Obesity is a major problem for many people across the world. It is an issue in both developed as well as developing countries, and it directly leads to millions of deaths every single year. Now, a group of researchers successfully looked into the potential of ethanolic extract from Cosmos caudatus Kunth leaf (EECCL) for use in anti-obesity treatment.

In Malaysia, Cosmos caudatus Kunth leaf (locally known as ulam raja) is present in salads and is believed to have certain anti-obesity properties. But in terms of scientific research backing this idea, there isn’t much to go on. For that reason, the researchers took it upon themselves to determine whether the plant has certain anti-obesity effects.

Obesity is usually treated in a number of different ways, and the researchers focused on a particular one: the use of herbal medicines, specifically the herb that is the Cosmos caudatus Kunth leaf, as it is one of the most common forms of treatment. This is due to the fact that herbal medicine-based solutions are natural, cost-efficient, and causes minimal side effects on patients.

The researchers identified that there is potential in EECCL for anti-obesity treatment, so they focused on it as the form of treatment in their tests. Specifically, they looked at the effects on groups of lab rats.

They divided all of the lab rats into six different groups at random for their study. The first group was on a normal diet (ND) while the second group was for normal diet and 175 mg/kgBW of EECCL (ND + 175 mg/kgbW). The third group was for normal diet and 350 mg/kgBW of EECL (ND + 350 mg/kgBW), and the fourth group was for high-fat diet (HFD). Finally, the fifth group was for high-fat diet (HFD) and 175 mg/kgBW of EECCL (HFD + 175 mg/kgBW), while a sixth group was for high-fat diet (HFD) and 350 mg/kgBW of EECCL (HFD + 350 mg/kgBW).

In order to evaluate the anti-obesity potential of their specified diets, the researchers analyzed perceived and recorded changes in body weight, visceral fat weight, and blood biochemicals like total cholesterol triglycerides, and even fecal fat content in the lab rats after a certain period of time. The researchers found that the lab rats which received EECCL along with a high-fat diet (HFD) were able to show a significant reduction in body weight gain as opposed to rats that were given HFD only. By the end of the study, it is said that the body weight gain of the EECCL-treated lab rats showed that it was not that much different from the ND rats.

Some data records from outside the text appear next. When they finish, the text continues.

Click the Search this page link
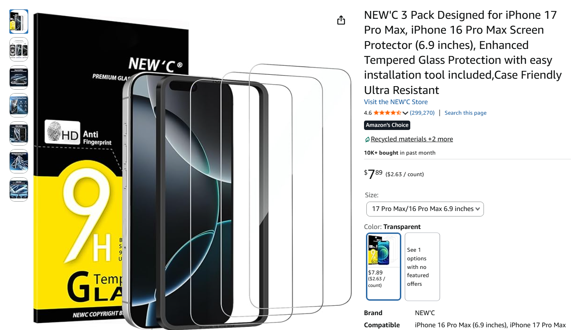576x330 pixels. coord(465,113)
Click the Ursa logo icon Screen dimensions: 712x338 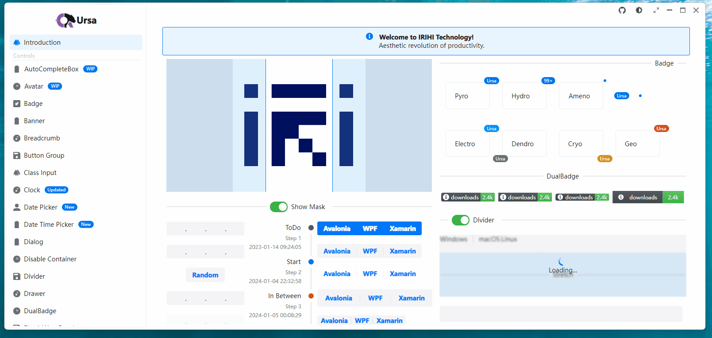coord(65,20)
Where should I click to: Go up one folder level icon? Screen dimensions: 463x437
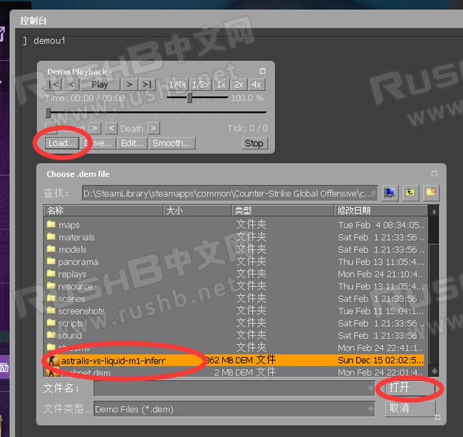[410, 192]
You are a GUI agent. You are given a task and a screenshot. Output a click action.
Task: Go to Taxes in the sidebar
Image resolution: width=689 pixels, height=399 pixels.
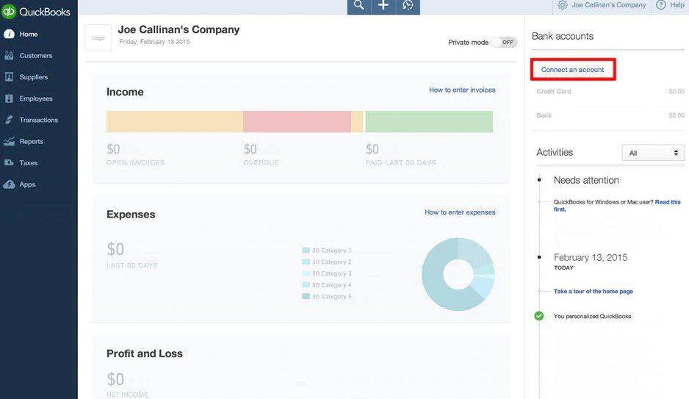(x=28, y=163)
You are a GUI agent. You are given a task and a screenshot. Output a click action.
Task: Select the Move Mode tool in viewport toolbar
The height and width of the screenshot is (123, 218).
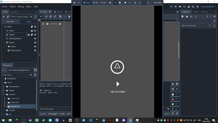(46, 16)
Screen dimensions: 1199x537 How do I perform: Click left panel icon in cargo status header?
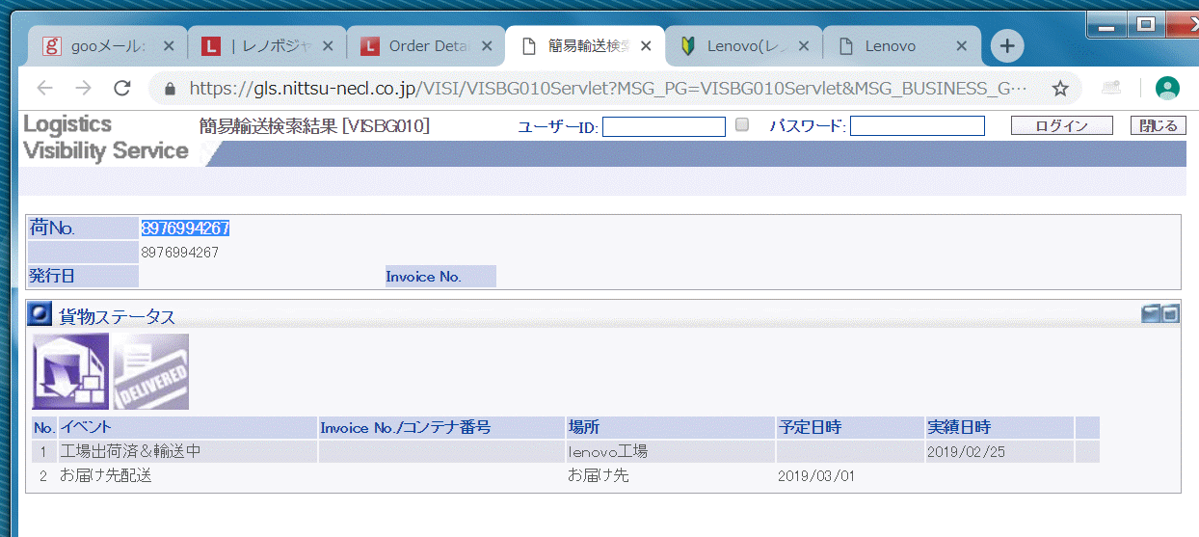tap(1151, 313)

Once they wrapped up, the researchers concluded that EECCL does indeed possess certain anti-obesity properties, which leads to inhibition of intestinal lipid absorption as well as to the modulation of adipocytes markers. This is what causes the prevention of body weight increase in patients. In short, the use of the plant leaf in the experiment directly lead to a reduced fat gain in their lab experiments, showing the potential for a highly cost-effective way of preventing obesity. And all it takes is just a simple change in one’s diet, instead of taking any synthetic medicine. With further tests, these result could likely be further confirmed and reinforced for future applications.